ACTION ITEM: Of the lines listed below, return exactly those that run from the line containing "Click the 关键词 query input field" through the line containing "Image resolution: width=1341", both included.

RECORDS SHOWN:
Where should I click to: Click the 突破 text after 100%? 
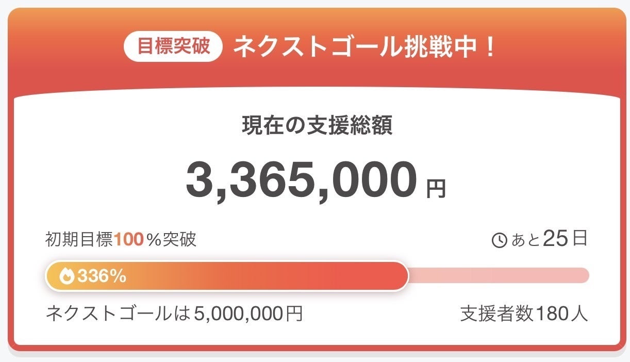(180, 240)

--

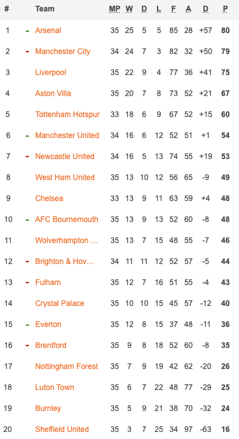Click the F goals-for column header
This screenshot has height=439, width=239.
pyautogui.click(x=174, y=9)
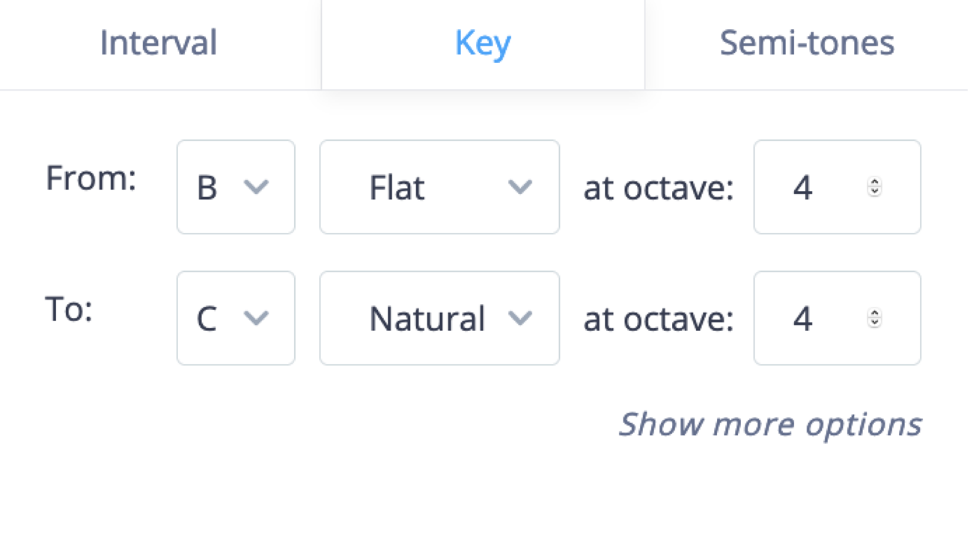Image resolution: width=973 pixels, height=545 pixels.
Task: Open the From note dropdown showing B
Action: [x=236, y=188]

--

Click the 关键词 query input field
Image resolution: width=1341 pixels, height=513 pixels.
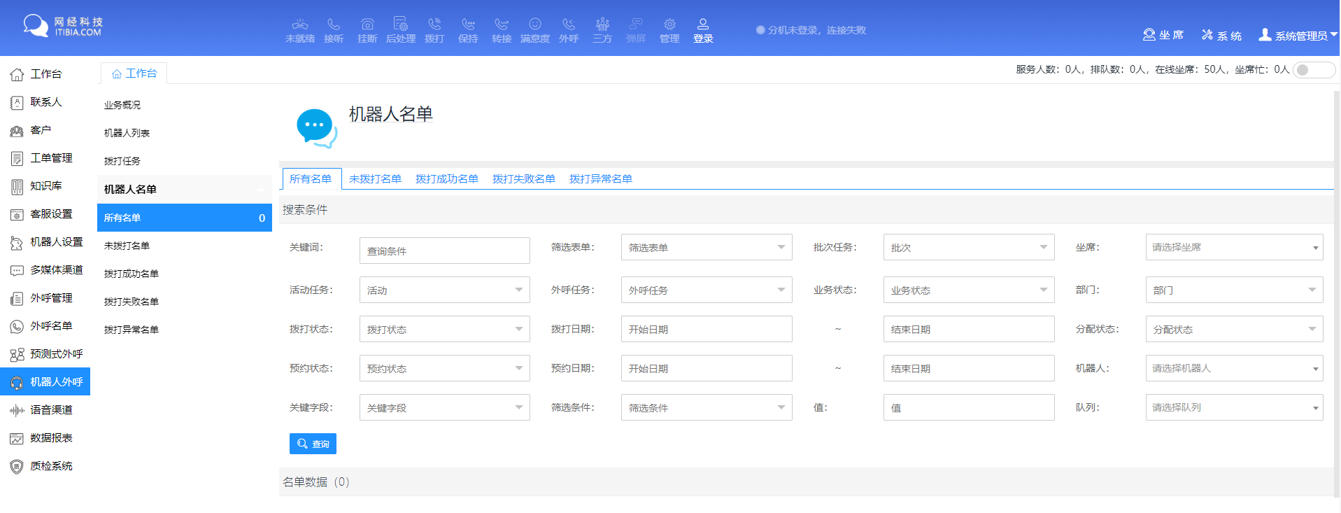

EXERCISE ANSWER:
Click the 关键词 query input field
Image resolution: width=1341 pixels, height=513 pixels.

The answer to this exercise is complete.